Dataset entries
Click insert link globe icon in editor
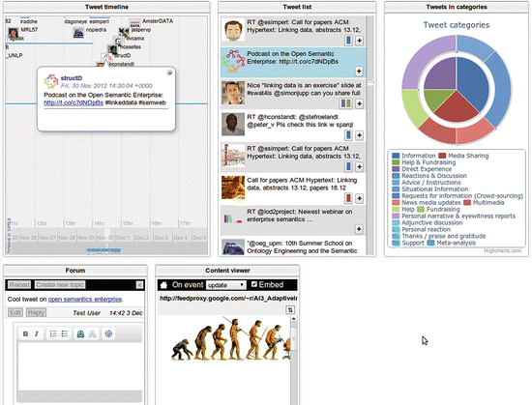The width and height of the screenshot is (532, 405). point(80,333)
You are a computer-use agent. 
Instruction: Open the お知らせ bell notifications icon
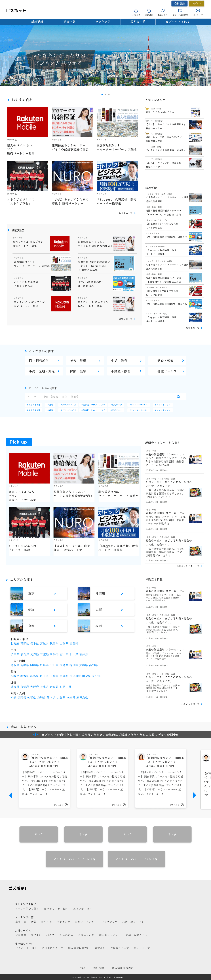pyautogui.click(x=136, y=11)
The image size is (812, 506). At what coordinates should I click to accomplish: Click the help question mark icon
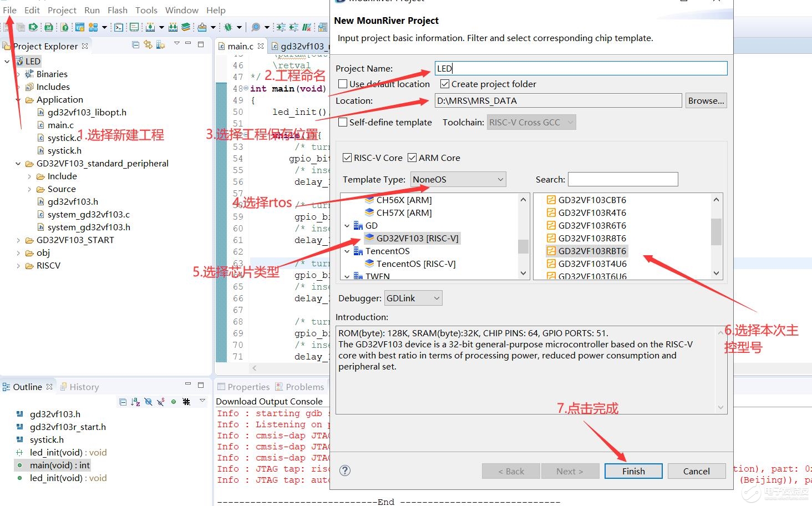pyautogui.click(x=344, y=470)
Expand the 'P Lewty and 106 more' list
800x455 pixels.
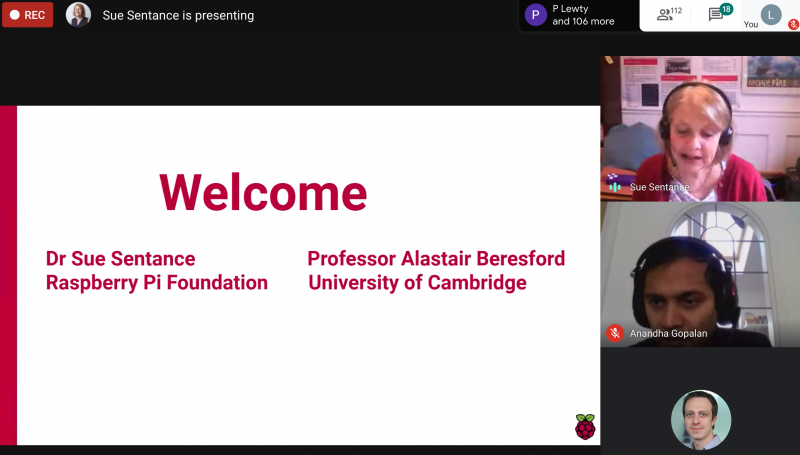pos(583,15)
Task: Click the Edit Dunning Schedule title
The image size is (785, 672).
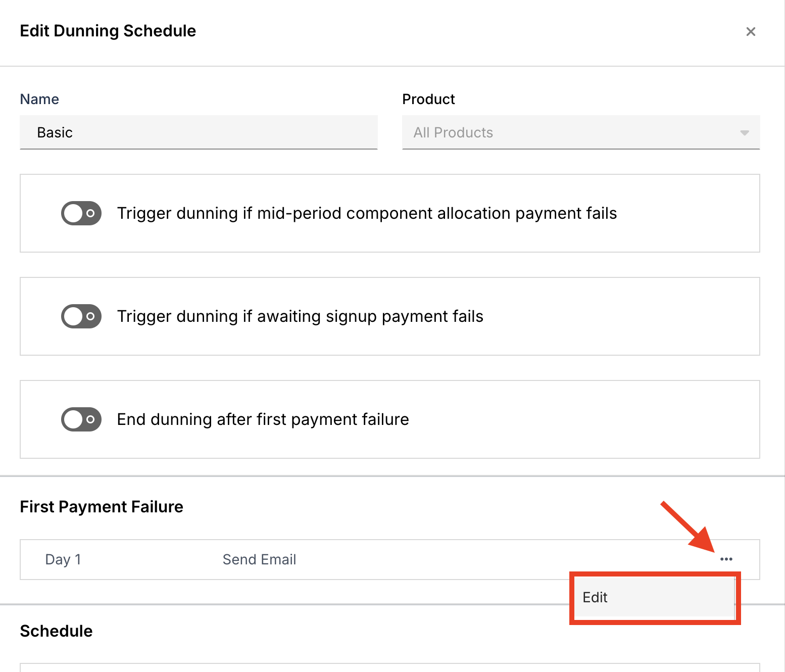Action: (108, 31)
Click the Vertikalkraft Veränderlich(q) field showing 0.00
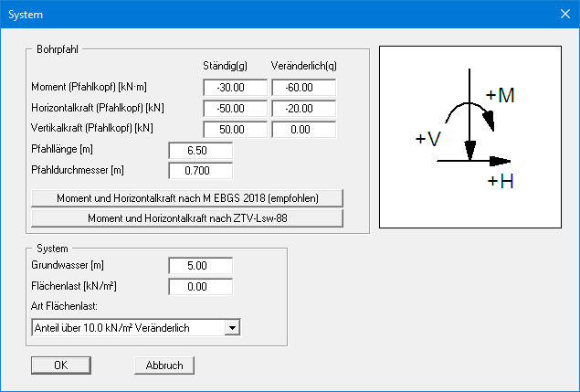This screenshot has height=392, width=580. pyautogui.click(x=304, y=130)
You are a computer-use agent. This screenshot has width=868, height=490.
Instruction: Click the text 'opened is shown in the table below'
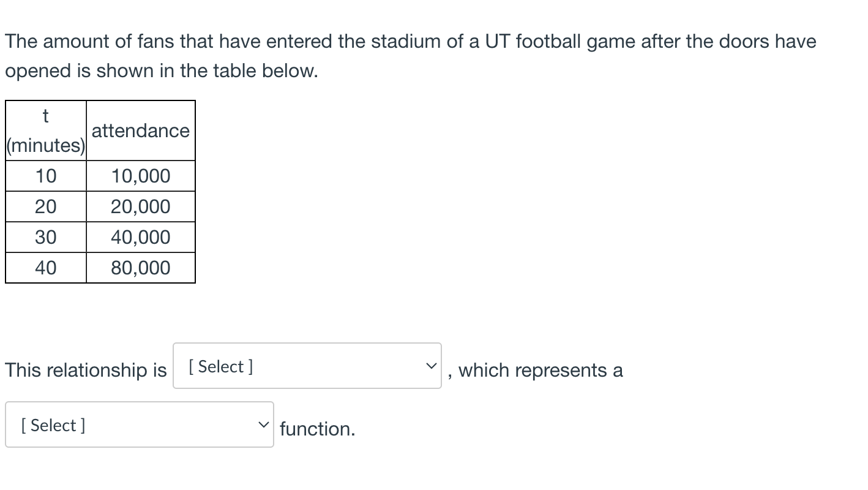tap(162, 71)
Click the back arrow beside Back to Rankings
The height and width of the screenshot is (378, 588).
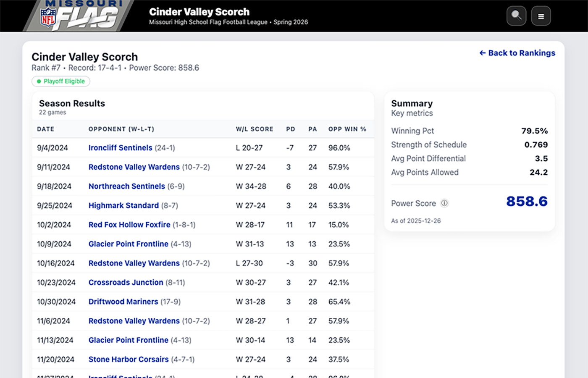(x=483, y=53)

§ What to work on
Without the pictures, restate all of the entries above verbatim.

§ Result
Click insert link globe icon in editor
The width and height of the screenshot is (532, 405). point(80,333)
You are a computer-use agent. 
Instruction: Open the お知らせ bell notifications icon
pyautogui.click(x=136, y=11)
The image size is (812, 506). At what coordinates should I click to accomplish: Click the help question mark icon
pyautogui.click(x=344, y=470)
Expand the 'P Lewty and 106 more' list
800x455 pixels.
pos(583,15)
Task: Click the Edit Dunning Schedule title
The image size is (785, 672).
Action: (108, 31)
Click the Vertikalkraft Veränderlich(q) field showing 0.00
This screenshot has height=392, width=580. pyautogui.click(x=304, y=130)
You are a computer-use agent. This screenshot has width=868, height=490.
Instruction: Click the text 'opened is shown in the table below'
tap(162, 71)
Click the back arrow beside Back to Rankings
The height and width of the screenshot is (378, 588).
(x=483, y=53)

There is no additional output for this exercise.